With Easter coming up I am excited that Christian and Cindy agreed to be my guest writers for this post. When I first looked at their write up I thought that this looked familiar. I realized it is written in a scientific style since both are PhD scientists! Both are busy with careers and raising a young son on an 84-acre farm. Cindy (who is a brain scientist/professor--I am not kidding!) later admits that she has been globe trotting to give scientific talks (with the latest trips to Morocco and England to name a few), finishing up papers for her Harvard job, working on two books (of course the subject is brains!), trimming blueberries, and performing various tasks on the farm. While chatting with her she said she has to go outside to run her tractor while the weather is still warm and should be back to talk later! Yes, that's Cindy, always multi-tasking!
Here is a link to their Mercer Road Farm in Franklin, Pennsylvania. Their farm is open to the public during blueberry picking season which starts around mid July. I hear they have 2000 bushes full of delicious berries! Thank you Cindy and Christian for this post and photos! Happy Easter and start saving your onion peels!
Addendum: 9/12/15, Cindy has started her own blog, Saving Dragonflies. It's about eating sustainable organic local food. Please check it out!
Easter Eggs Made with Natural Dyes and Herbs
Ingredients and prep:
- Collect organic onion skins. A little goes a long way. For light eggs you will need the skins from just 2 onions for use in conjunction with a medium saucepan of water. You should experiment and add water or more onion skins to get a desirable color. We usually use one pan for a light batch and one for a dark batch (3 or more onions worth of skins).
- Collect organic and wild herbs that are edible. Dandelion leaves are perfect. Other good choices are organic carrots with the feathery green tops, dill, cilantro, wild partridge berry from the forest and spring violets with flowers. Wild violets flowers leave beautiful blue dye on the egg. Blueberry leaves make a blue mark on the eggs also. Only choose plants that you absolutely know are non-toxic. Many common plants are very poisonous – if you are not an expert stick to herbs from the grocery store. Taxus (yew) and wolfs bane are a few that are EXTREMELY TOXIC. The eggshell is permeable to toxins.
- White organic eggs
- Food grade string
- Clean sheer hosiery or some kind of fine netting that can be boiled
- Pins, toothpicks or skewers to arrange the herbs under the hose or stocking
- A bowl of clean water to use to wet the herbs/leaves
- A pan to boil the eggs
Wash the herbs, rinse the onion skins, wash the eggs with a bit of dish soap. Bacteria from eggs come most often from the shell. You will be touching the raw eggs so they should be clean first.

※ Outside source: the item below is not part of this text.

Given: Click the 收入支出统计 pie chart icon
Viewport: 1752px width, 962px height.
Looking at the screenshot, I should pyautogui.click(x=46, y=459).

Boil the onion skins in water. Fill the pan about 2/3 full of water, put in the onion skins and boil for 15 minutes. You can then either take the onion skins out or leave them in for the dye to get darker as the session goes on. We usually make a lighter water bath and a darker one.
We also get organic dyes from Switzerland. One is cochineal – this turns the eggs a bright pink color. To use cochineal (cochenille in French)– add about one tablespoon in 2 quarts of water. Simmer it for 15 minutes before dying the eggs. Another is logwood (Haematoxylon campechianum), which yields blue – light when dying already cooked eggs in cold solution, but almost black if you boil the eggs in the dye.

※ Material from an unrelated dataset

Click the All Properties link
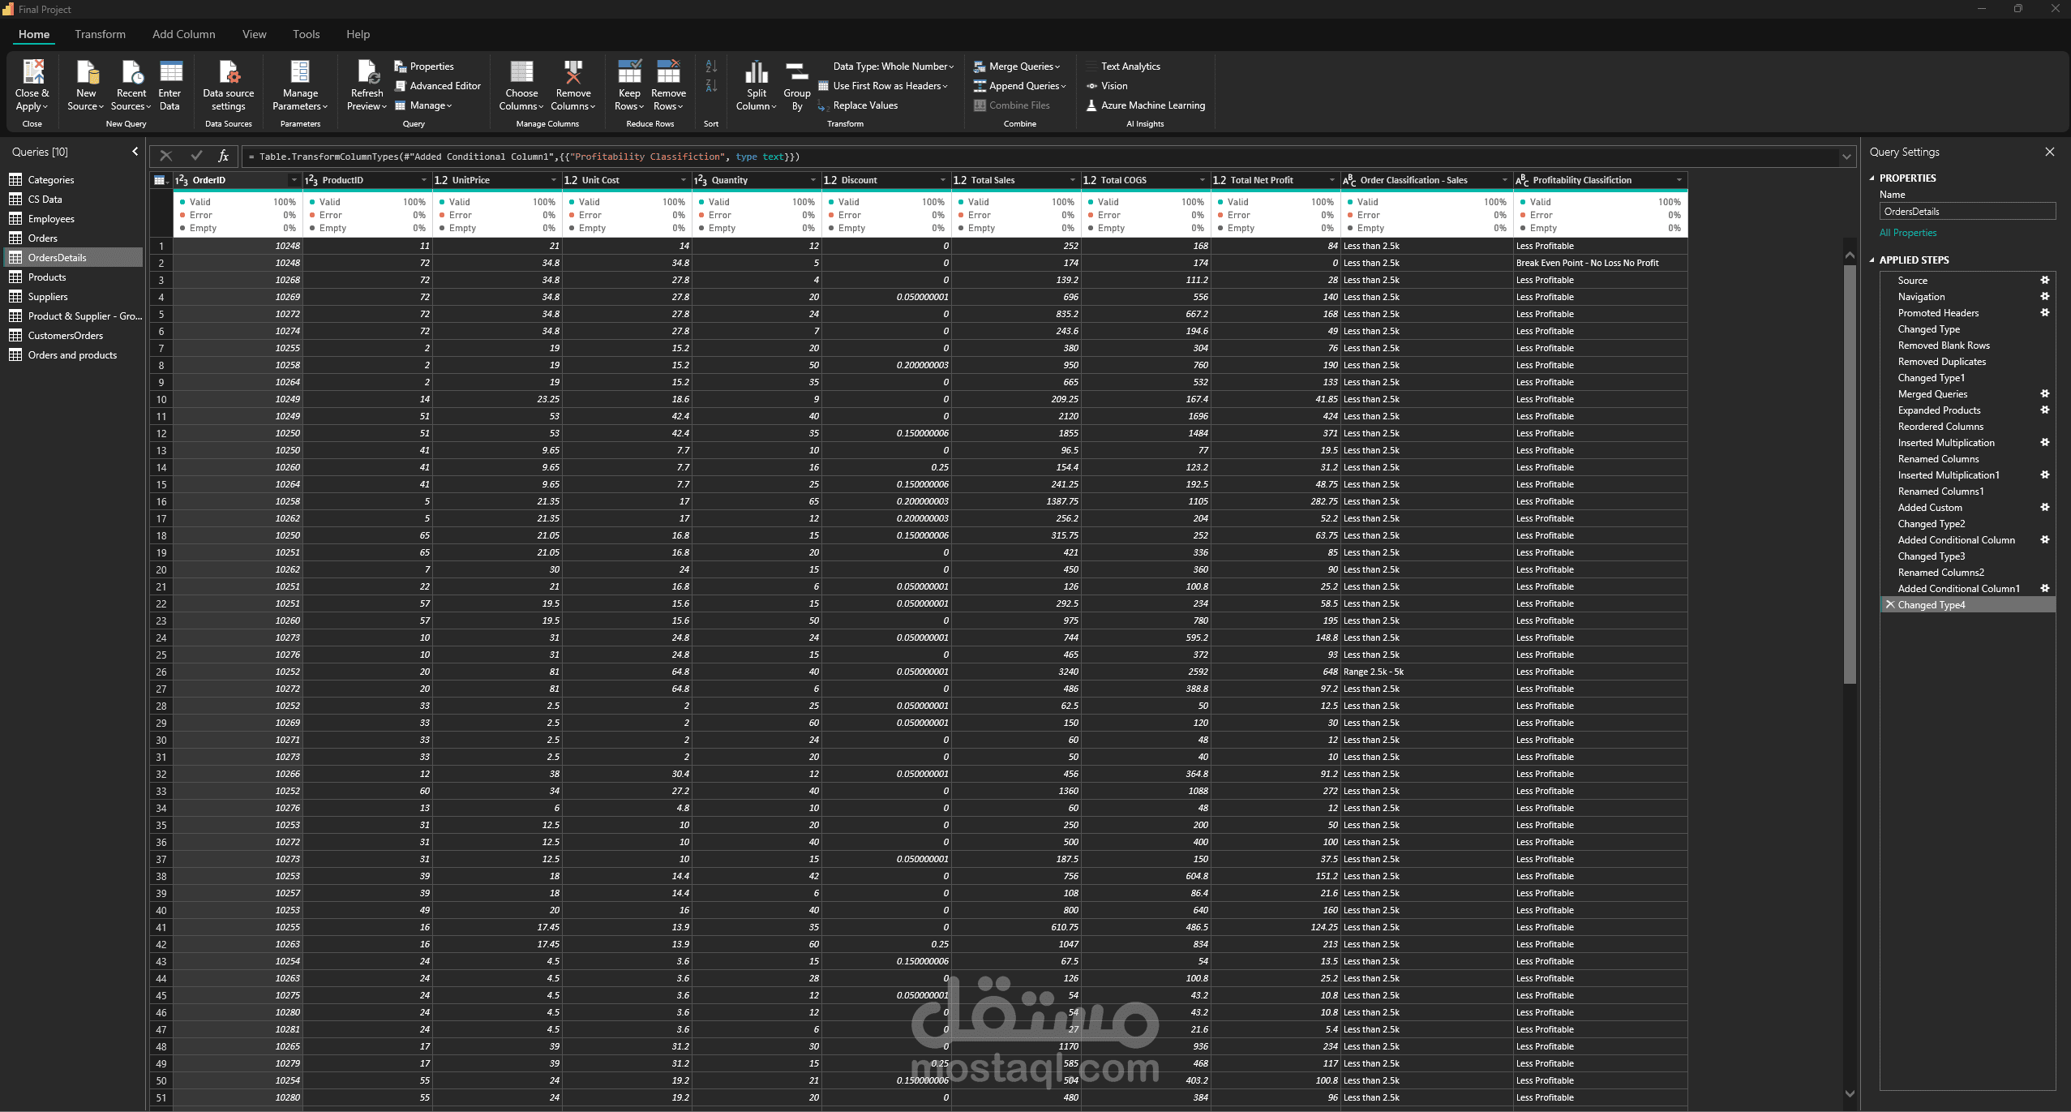This screenshot has height=1112, width=2071. click(x=1907, y=233)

While you are boiling your dye pot, start to prep the eggs. Place an herb or leaf onto the egg. Sometimes it helps to dip the leaf into water first. As it sticks to the egg, place the hosiery around and tie it with a string so that the leaf is held tightly to the egg. Cut off extra hosiery. This is a skill and it might be difficult at first. It helps to start out with an easy leaf such as dandelion.

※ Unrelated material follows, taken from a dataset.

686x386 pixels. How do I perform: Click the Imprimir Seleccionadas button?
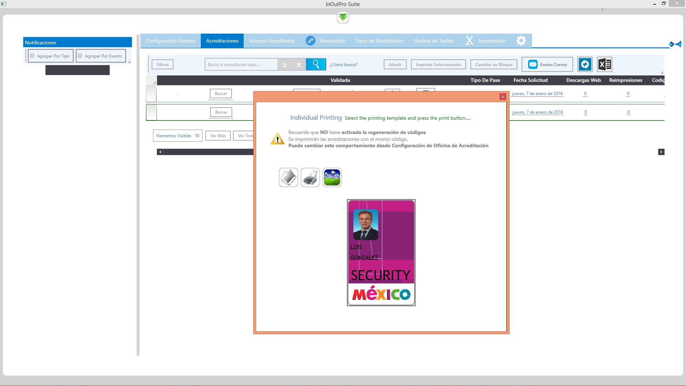(x=438, y=65)
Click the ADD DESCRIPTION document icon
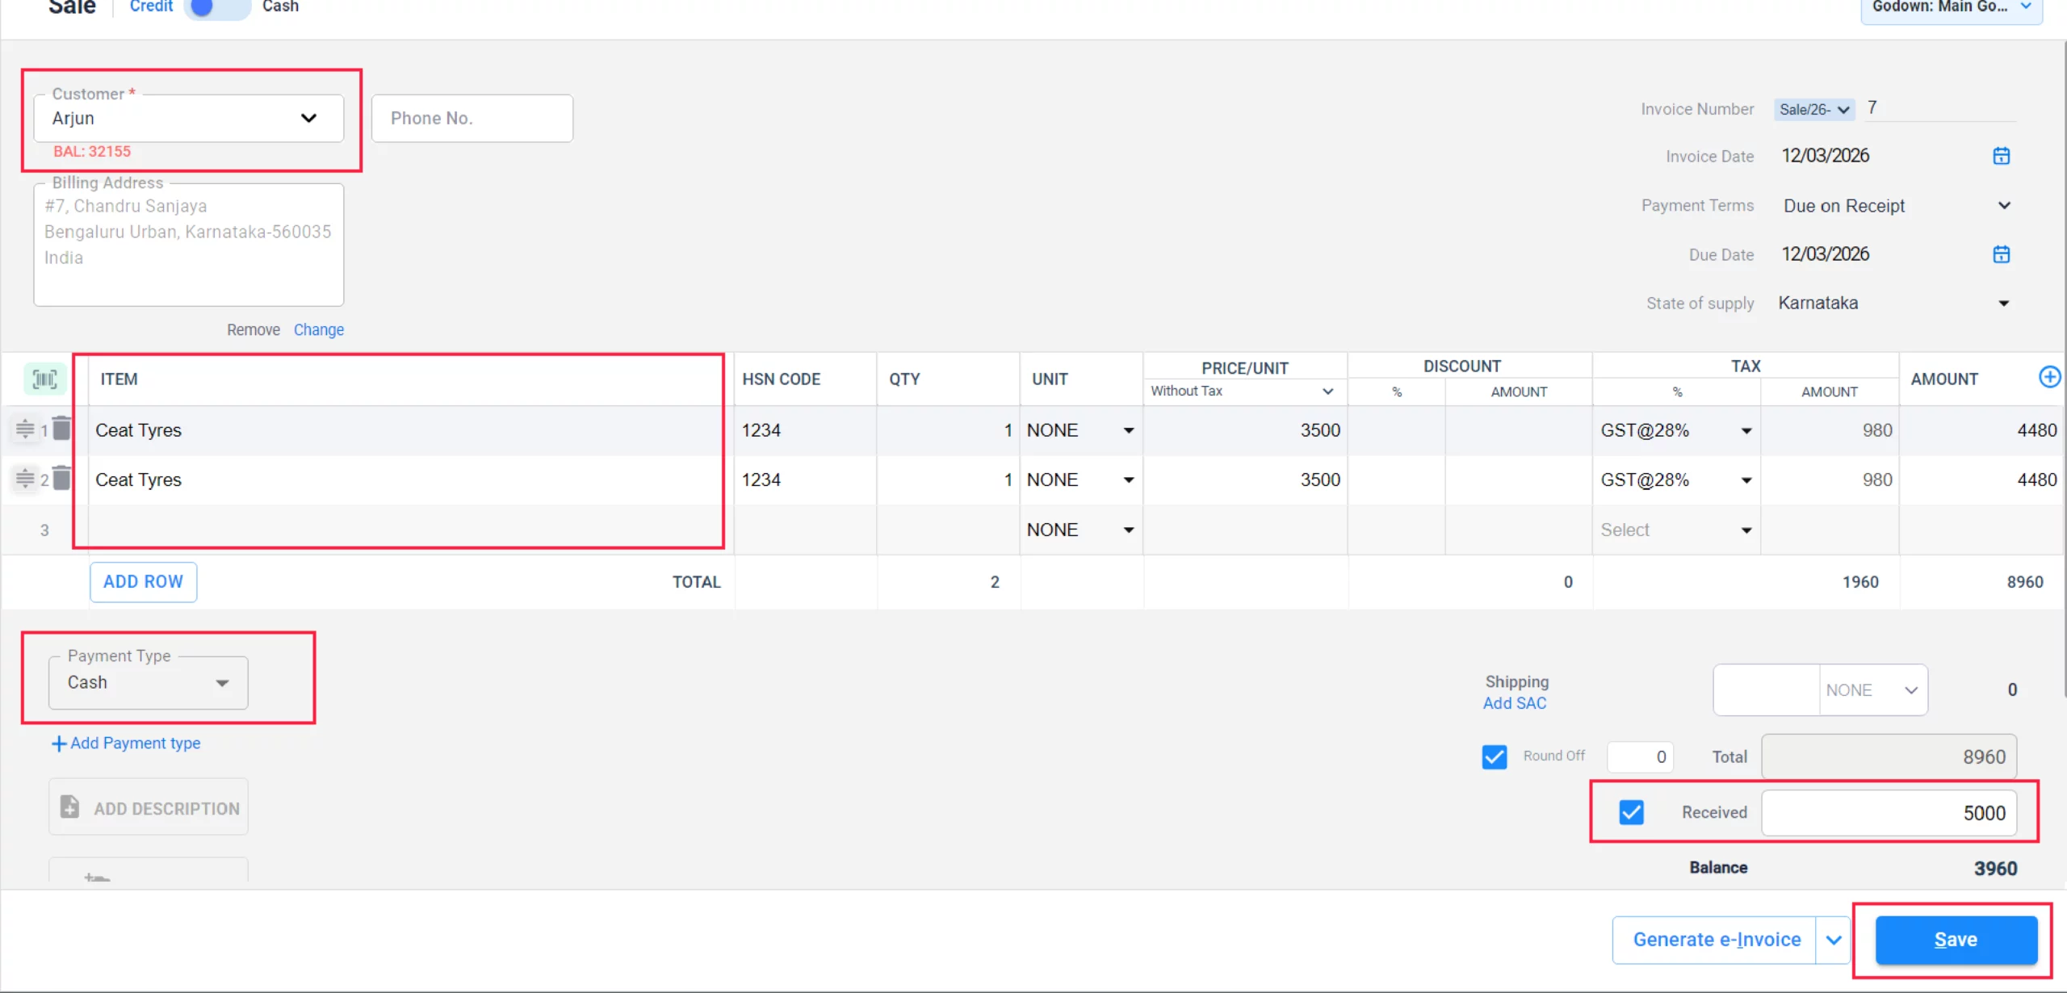This screenshot has height=993, width=2067. coord(69,807)
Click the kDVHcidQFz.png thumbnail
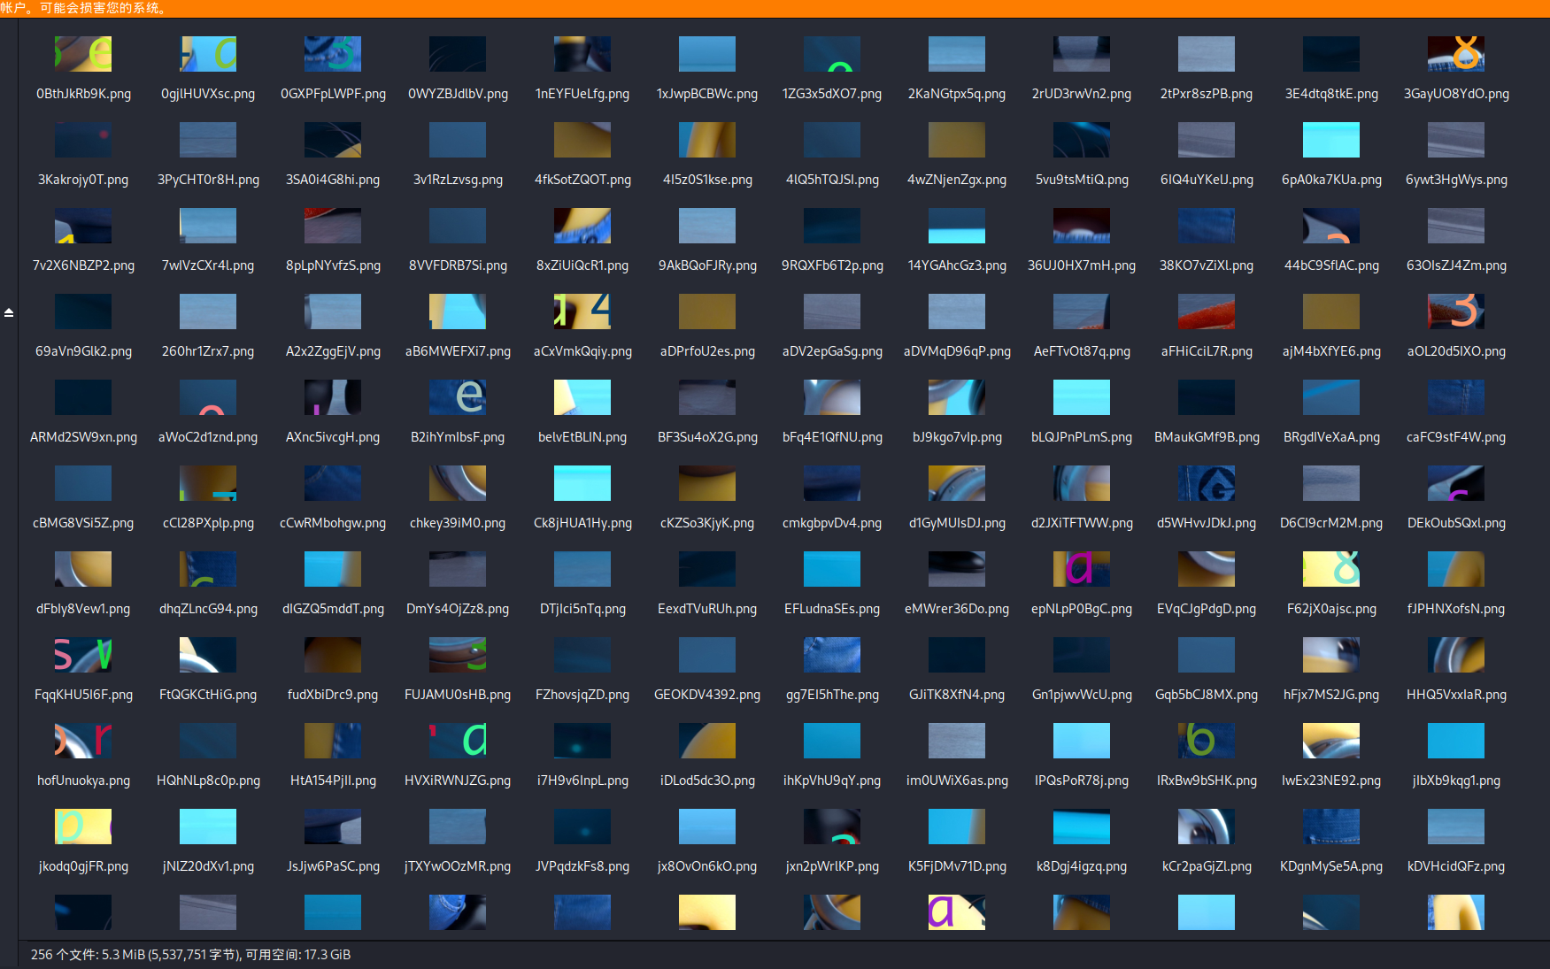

If using fine leaves you might use a pointed implement to arrange the leaves under the hose and to make sure that the leaf is touching the egg as much as possible (as flat as possible). The process relies on the dye not getting to the area of the egg that is under the leaf.
Place the egg into the boiling dye water and bring back to a boil for 10 minutes – make sure that the entire egg is under water. It helps to have a plastic spoon to gently lower the eggs into the hot water. We boil several eggs at a time. After 10 minutes of boiling, take the eggs out with a slotted spoon (if you want to keep the dye for a new batch of eggs) and run eggs under cold water as you take the hose/leaf off. You should see the relief of the leaves or herbs on the eggs.
|Eggs before cooking – herbs are held around the egg|
with a sheer material and secured with string.
|Eggs after cooking and rinsing – herbs were dandelion leaves, |
carrot tops and cilantro. Note that some herbs leave
green on the egg. Blueberry leaves and violets leave a blue relief
(sorry we do not have any pictures of those).